→ EXERCISE REQUIREMENTS:
Reproduce, from the lines below, exactly the stretch that begins at the line containing "Instruction: Click the word" and ends at the line containing "Click the vertical page scrollbar", both included.

→ RECORDS TO USE:
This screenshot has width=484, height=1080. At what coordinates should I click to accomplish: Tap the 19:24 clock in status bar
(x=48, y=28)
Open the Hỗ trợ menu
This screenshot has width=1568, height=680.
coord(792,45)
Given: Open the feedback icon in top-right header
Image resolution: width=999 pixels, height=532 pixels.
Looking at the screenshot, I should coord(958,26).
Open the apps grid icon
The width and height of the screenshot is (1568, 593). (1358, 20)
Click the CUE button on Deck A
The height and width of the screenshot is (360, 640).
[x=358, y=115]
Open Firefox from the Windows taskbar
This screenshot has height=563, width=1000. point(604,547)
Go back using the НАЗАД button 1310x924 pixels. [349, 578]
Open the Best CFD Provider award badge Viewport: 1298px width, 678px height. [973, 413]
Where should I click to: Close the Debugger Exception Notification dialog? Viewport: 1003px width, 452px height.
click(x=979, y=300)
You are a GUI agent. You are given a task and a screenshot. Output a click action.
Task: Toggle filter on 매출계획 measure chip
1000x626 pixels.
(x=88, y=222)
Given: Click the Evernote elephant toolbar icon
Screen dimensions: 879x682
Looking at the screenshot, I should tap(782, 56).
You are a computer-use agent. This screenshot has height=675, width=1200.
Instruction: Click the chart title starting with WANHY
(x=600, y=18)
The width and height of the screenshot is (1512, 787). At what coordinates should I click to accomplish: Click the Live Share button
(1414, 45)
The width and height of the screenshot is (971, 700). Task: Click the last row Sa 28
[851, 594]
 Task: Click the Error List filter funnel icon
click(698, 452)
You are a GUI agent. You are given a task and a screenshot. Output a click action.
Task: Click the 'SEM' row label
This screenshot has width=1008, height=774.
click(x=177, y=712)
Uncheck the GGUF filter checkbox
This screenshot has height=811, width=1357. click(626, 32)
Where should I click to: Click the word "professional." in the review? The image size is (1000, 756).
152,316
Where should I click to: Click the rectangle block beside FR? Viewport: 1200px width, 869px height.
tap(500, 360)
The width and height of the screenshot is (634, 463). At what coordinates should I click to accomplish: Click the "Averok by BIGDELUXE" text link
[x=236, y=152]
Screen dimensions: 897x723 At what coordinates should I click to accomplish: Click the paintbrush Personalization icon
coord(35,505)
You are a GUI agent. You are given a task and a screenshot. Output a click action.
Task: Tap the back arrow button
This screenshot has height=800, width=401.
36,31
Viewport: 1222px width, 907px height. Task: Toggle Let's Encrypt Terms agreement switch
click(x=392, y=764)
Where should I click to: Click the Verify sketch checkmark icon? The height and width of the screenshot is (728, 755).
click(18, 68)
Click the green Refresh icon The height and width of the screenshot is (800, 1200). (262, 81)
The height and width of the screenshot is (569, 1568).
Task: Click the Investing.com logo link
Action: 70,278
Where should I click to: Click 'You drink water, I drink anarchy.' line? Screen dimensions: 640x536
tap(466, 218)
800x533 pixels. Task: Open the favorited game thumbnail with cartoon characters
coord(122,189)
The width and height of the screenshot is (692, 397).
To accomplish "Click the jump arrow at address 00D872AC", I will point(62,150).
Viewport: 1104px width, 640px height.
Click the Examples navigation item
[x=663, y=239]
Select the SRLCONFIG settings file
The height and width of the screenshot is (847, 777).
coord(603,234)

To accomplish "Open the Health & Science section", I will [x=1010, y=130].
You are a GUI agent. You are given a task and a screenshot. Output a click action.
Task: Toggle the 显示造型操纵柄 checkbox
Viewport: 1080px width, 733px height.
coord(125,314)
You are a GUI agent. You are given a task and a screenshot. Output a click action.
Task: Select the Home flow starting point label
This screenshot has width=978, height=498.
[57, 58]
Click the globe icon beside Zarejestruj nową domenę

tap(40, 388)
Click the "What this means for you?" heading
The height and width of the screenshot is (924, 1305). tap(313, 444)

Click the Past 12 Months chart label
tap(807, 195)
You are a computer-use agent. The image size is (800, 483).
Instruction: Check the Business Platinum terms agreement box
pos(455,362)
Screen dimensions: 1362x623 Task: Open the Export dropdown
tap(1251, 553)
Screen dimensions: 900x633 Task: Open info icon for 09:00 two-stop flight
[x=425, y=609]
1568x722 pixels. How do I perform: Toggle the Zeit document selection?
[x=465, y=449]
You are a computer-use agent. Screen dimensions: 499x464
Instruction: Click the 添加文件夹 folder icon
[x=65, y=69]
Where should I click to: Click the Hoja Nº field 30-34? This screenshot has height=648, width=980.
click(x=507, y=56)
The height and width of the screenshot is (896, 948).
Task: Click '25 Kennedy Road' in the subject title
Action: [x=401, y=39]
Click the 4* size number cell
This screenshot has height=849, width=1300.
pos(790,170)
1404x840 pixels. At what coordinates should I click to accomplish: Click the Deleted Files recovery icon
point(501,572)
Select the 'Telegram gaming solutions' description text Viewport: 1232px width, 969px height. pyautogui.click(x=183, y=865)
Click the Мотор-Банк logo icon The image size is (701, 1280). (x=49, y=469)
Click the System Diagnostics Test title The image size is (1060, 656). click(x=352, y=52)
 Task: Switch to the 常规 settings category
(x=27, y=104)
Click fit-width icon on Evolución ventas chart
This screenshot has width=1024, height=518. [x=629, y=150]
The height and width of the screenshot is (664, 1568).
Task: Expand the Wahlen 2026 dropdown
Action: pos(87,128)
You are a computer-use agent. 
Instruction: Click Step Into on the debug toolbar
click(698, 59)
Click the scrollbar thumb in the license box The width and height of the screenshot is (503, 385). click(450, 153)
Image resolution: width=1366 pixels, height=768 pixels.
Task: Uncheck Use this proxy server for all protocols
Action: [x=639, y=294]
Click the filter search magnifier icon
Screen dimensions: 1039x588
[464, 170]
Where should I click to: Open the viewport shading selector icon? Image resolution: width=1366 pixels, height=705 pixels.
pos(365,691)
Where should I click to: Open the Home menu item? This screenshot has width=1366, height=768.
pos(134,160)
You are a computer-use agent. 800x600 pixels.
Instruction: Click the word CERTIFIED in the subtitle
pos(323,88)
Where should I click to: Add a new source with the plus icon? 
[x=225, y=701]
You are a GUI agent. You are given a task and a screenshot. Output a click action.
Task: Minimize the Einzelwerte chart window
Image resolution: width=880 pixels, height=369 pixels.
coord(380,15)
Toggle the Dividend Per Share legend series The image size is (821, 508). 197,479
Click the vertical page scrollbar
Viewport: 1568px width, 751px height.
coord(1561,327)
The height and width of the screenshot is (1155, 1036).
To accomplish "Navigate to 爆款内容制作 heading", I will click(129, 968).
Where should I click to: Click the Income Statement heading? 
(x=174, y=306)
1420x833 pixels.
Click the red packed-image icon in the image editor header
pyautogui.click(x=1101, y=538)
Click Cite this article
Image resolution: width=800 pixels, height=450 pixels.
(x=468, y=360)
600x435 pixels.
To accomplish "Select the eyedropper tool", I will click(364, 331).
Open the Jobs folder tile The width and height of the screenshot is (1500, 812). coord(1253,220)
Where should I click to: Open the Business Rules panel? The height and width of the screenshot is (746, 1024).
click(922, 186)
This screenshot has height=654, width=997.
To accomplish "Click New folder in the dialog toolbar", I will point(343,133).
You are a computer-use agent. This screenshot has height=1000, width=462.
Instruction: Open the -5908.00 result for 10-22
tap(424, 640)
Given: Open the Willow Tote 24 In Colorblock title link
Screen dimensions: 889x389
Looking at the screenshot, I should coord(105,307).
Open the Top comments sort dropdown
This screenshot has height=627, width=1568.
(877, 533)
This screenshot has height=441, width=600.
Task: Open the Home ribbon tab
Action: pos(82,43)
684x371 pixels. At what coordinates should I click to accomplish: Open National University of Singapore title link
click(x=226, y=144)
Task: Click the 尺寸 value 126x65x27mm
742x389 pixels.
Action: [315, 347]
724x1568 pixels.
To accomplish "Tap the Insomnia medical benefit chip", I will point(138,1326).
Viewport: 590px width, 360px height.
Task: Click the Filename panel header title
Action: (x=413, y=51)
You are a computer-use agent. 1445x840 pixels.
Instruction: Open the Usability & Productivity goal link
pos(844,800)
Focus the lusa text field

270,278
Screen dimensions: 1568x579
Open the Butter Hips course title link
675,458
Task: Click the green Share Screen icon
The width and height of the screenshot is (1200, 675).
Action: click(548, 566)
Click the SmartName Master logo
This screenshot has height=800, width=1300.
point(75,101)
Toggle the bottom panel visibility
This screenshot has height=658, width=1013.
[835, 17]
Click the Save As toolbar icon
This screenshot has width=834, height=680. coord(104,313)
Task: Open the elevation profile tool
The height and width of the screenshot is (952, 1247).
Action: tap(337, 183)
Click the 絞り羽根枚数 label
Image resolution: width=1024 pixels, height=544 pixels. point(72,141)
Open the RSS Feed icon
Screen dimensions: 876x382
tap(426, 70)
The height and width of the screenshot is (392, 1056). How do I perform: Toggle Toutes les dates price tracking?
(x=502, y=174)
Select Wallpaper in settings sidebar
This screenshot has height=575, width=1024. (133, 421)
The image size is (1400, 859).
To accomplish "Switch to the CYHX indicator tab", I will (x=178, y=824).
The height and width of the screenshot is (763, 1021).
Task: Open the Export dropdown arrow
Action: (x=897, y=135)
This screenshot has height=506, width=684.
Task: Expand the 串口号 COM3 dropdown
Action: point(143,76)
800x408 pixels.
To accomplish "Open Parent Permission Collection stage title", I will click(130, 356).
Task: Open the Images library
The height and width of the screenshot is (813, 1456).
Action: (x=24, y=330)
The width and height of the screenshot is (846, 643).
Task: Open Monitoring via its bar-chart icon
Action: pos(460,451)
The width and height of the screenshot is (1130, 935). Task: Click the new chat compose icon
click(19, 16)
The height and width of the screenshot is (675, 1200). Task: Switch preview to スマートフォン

→ ANSWER SPACE:
Instruction: Click the word CERTIFIED in the subtitle
pos(323,88)
Where should I click to: Add a new source with the plus icon? 
[x=225, y=701]
You are a GUI agent. You are given a task and a screenshot. Output a click action.
Task: Minimize the Einzelwerte chart window
Image resolution: width=880 pixels, height=369 pixels.
coord(380,15)
Toggle the Dividend Per Share legend series The image size is (821, 508). 197,479
Click the vertical page scrollbar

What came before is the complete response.